Jospe proceeded to comment that “a human being-born-Jew needs more than pleasant associations” if s/he is to find Judaism meaningful. Jewish education, he urged, needs to relate to questions that have concerned the hearts and minds of people throughout the ages. It should enable the learner to confront “questions about life and death, suffering and evil, right and wrong, love and sex, and all other problems we must face as human beings” through a Jewish lens.
Many Jews read the Biblical Book of Ecclesiastes (Kohelet) on the Shabbat during Sukkot. Kohelet famously observes that, though people sometimes imagine that they have come upon a new experience or idea, “there is nothing new under the sun.” This verse sprang to mind when I came upon Jospe’s remarks.
At the time Alfred Jospe commented on the prevailing condition of Jewish life on campus, BJE was initiating a series of experiential Jewish education programs to meet the needs and interests of teens.
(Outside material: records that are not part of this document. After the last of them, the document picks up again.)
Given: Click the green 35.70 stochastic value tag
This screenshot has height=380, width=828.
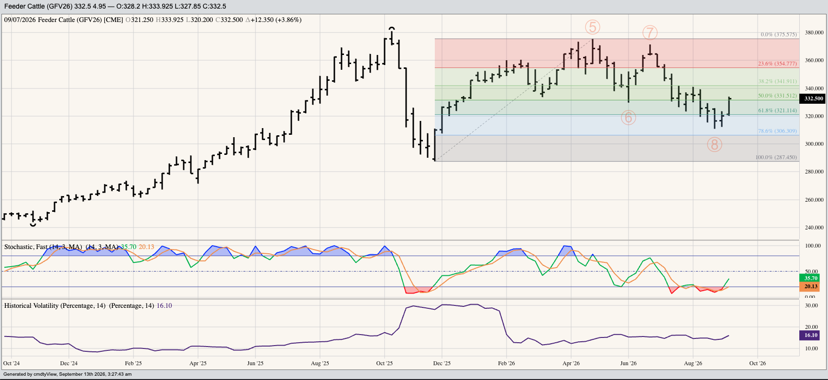Looking at the screenshot, I should point(810,278).
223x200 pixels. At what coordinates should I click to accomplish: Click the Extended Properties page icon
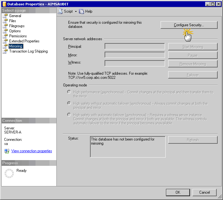5,41
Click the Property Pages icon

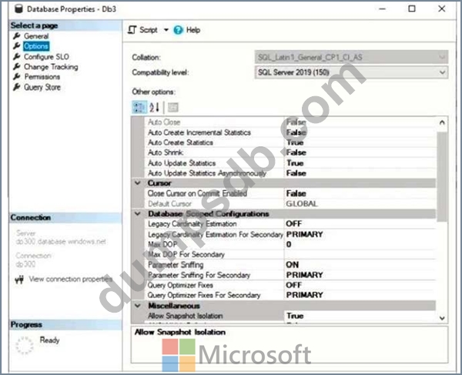(173, 106)
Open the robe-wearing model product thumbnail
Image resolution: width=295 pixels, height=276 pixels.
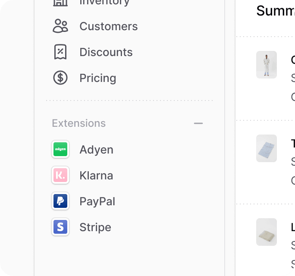(x=267, y=65)
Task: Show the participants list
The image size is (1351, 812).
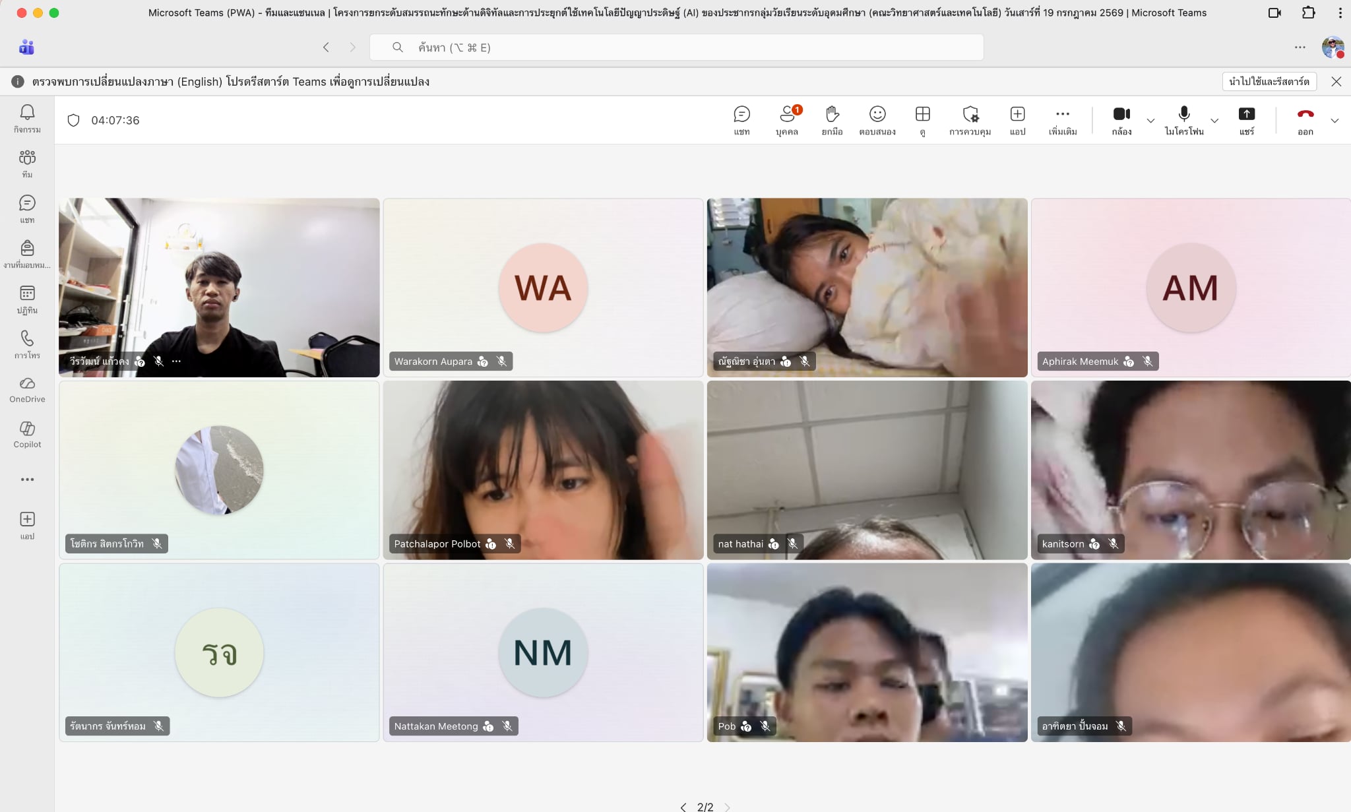Action: pyautogui.click(x=787, y=121)
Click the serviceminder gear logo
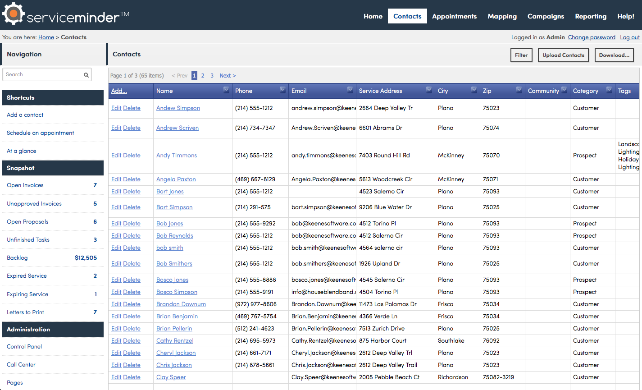This screenshot has height=390, width=642. (13, 14)
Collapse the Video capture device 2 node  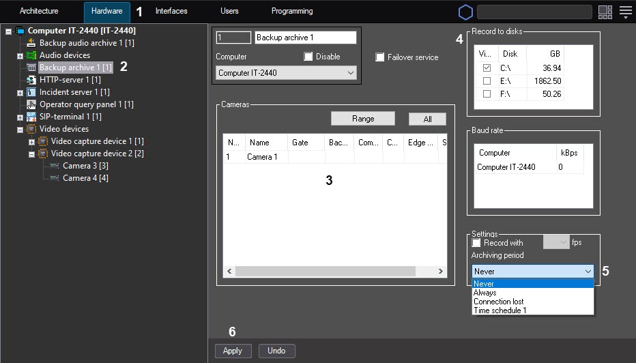(32, 154)
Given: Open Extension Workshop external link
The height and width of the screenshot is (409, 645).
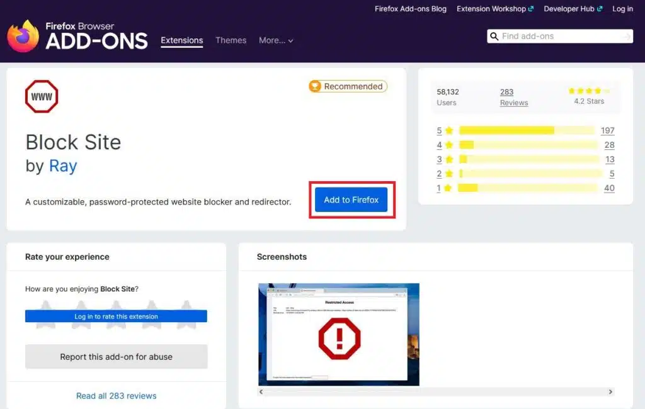Looking at the screenshot, I should point(495,9).
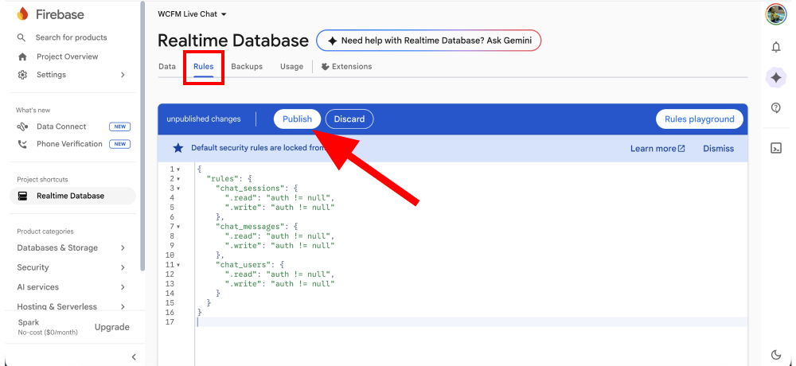
Task: Toggle dark mode moon icon
Action: (776, 354)
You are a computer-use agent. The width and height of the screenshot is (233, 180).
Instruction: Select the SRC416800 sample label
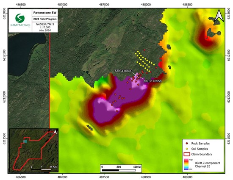click(x=123, y=71)
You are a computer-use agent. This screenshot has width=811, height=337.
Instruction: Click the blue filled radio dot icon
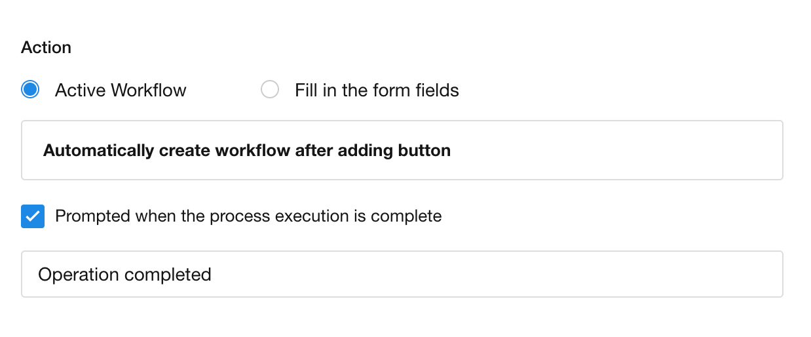[x=30, y=90]
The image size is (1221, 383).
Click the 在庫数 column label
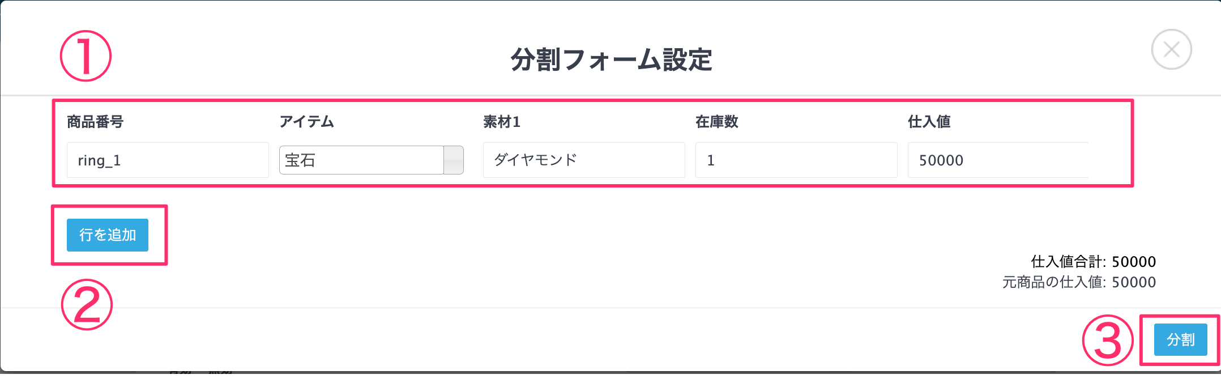717,122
Over the decades, a variety of programs – from a summer Ulpan in Israel, to weekend retreats (including such programs as Dor Hadash, Havurat Noar, Halutz), performing arts (Yad B’Yad), service learning (BJE Impact & its Summer Teen Service Corps), and a Poland/Israel trip surrounding Holocaust Remembrance Day and Israel’s Day of Independence (BJE March of the Living) -- have engaged L.A. teens in exploring themes and issues of personal and collective meaning. Fast forward 50 years and BJE, Jewish high schools, youth-serving organizations, summer camps, synagogues, JCCs and other providers engage with Jewish teens, offering a wide range of educational experiences in multiple settings.
Believing, behaving, and belonging are enduring dimensions of life that speak to individual and group identity. The importance of engaging teens in meaningful Jewish educational experiences is no less compelling today than 50 years ago. Nothing is more “college preparatory” than relating to the perennial questions of life through a Jewish lens during the high school years. It is a birthright we owe our teens.
Dr. Gil Graff is the Executive Director of BJE.